Phokion G. Kolaitis,Andreas Pieris
2024-08-02
Abstract:Data dependencies are integrity constraints that the data of interest must obey. During the 1980s, Janos Makowsky made a number of contributions to the study of data dependencies; in particular, he was the first researcher to characterize data dependencies in terms of their structural properties. The goal of this article is to first present an overview of Makowsky's work on characterizing certain classes of data dependencies and then discuss recent developments concerning characterizations of broader classes of data dependencies.
Logic in Computer Science,Databases
What problem does this paper attempt to address?

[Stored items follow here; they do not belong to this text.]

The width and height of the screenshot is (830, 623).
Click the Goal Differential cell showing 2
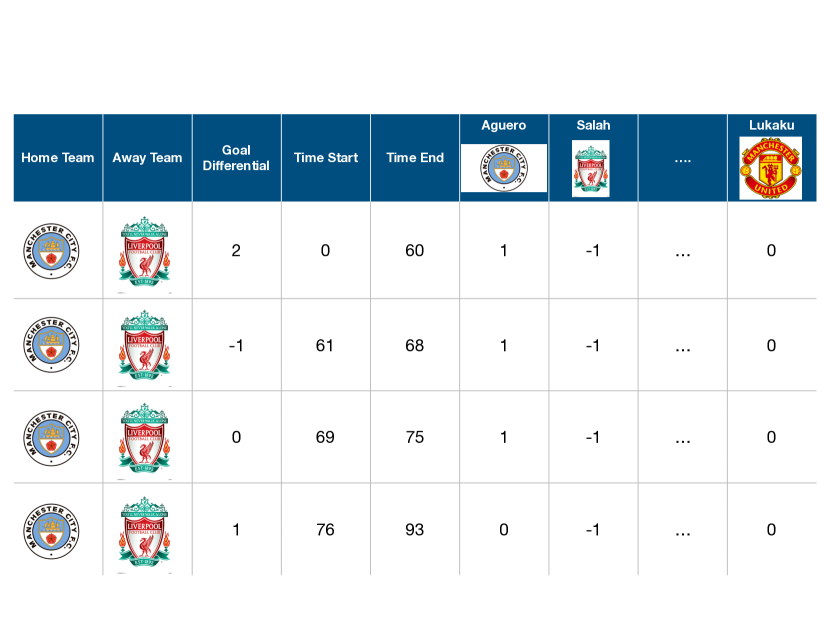[236, 251]
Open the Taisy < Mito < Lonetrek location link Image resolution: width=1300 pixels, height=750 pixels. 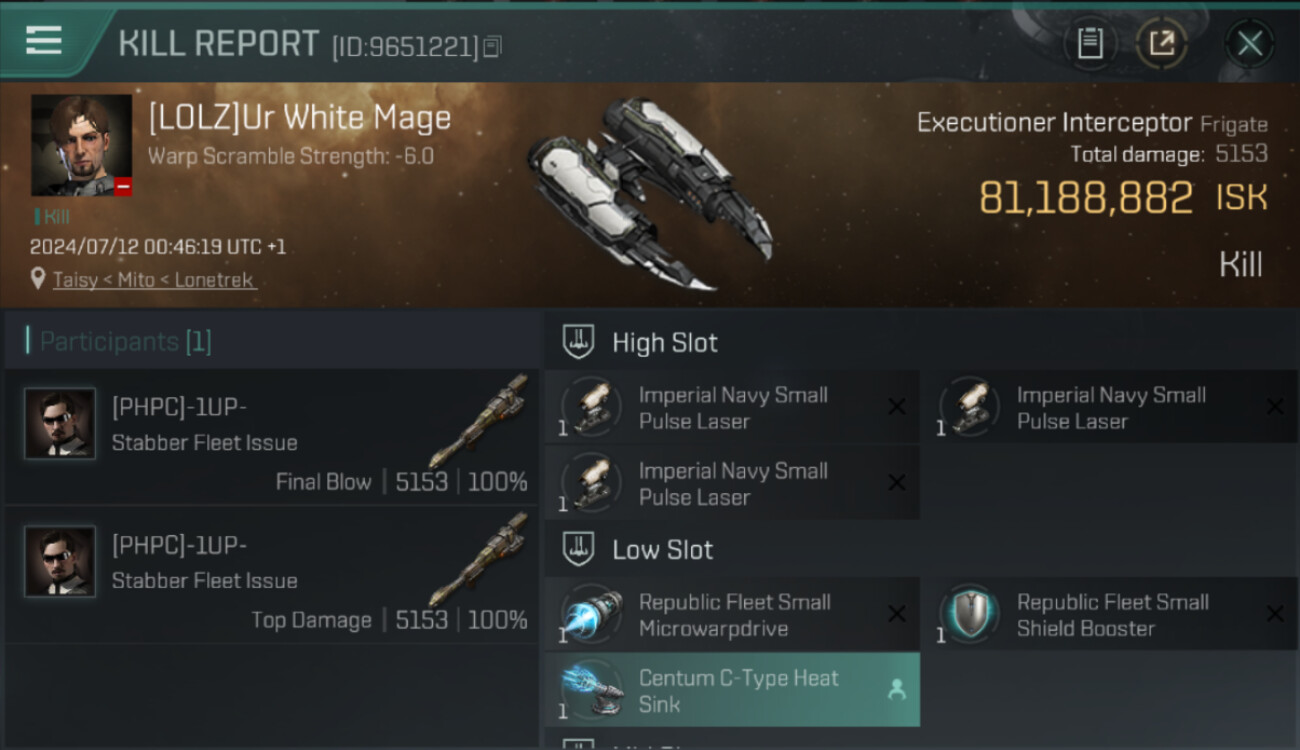(x=154, y=280)
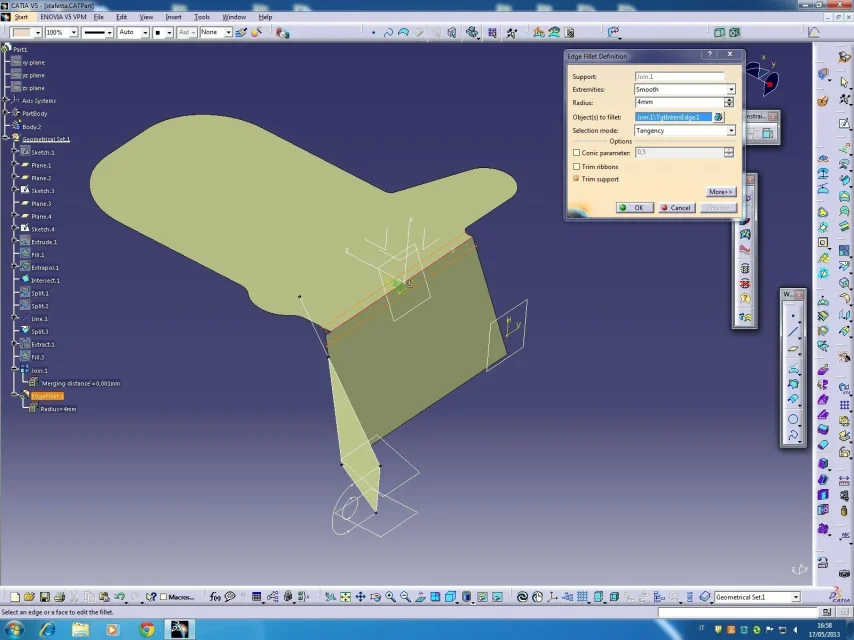
Task: Click the selection icon beside Object(s) to fillet
Action: 718,117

The problem that this paper attempts to solve is about the characterization of data dependencies, especially the formal characterization of different types of data dependencies from the logical and mathematical perspectives. Specifically: 1. **Historical Background and Problem Definition**: - Since E.F. Codd introduced the relational data model in 1970, the interaction between logic and databases has become very close. Data dependencies refer to the integrity constraints that data must abide by. - Data dependencies can be divided into multiple types, such as Functional Dependencies (FDs), Inclusion Dependencies (INDs), Join Dependencies (JDs), and Multi - valued Dependencies (MVDs). These dependencies require a unified formal framework for research. 2. **János Makowsky's Contribution**: - In the 1980s, János Makowsky conducted in - depth research on data dependencies and was the first to characterize certain categories of data dependencies through their structural properties. - He solved the Implication Problem of data dependencies, that is, given a set of data dependencies and a new dependency, to determine whether the former logically implies the latter. Makowsky proved that the Implication Problem of Embedded Implicational Dependencies (EIDs) is undecidable. 3. **Modern Development and New Challenges**: - In recent years, researchers have attempted to further expand Makowsky's work to characterize a broader category of data dependencies. In particular, in multi - relational databases, how to use full TGDs (full Tuple - Generating Dependencies) and EGDs (Equality - Generating Dependencies) to axiomatize database sets. - New research has introduced a novel locality property to handle any type of TGDs and EGDs and has provided conditions for finite axiomatizability. 4. **Main Results**: - The main objective of this paper is to review Makowsky's work and discuss the latest progress in recent years regarding a broader category of data dependencies. In particular, the article details how to use closure properties and locality conditions to characterize database sets axiomatized by full TGDs and EGDs. In summary, this paper attempts to provide a systematic method to understand and characterize data dependencies by reviewing past research and combining new methods of modern development, thereby providing a solid theoretical foundation for database theory and applications.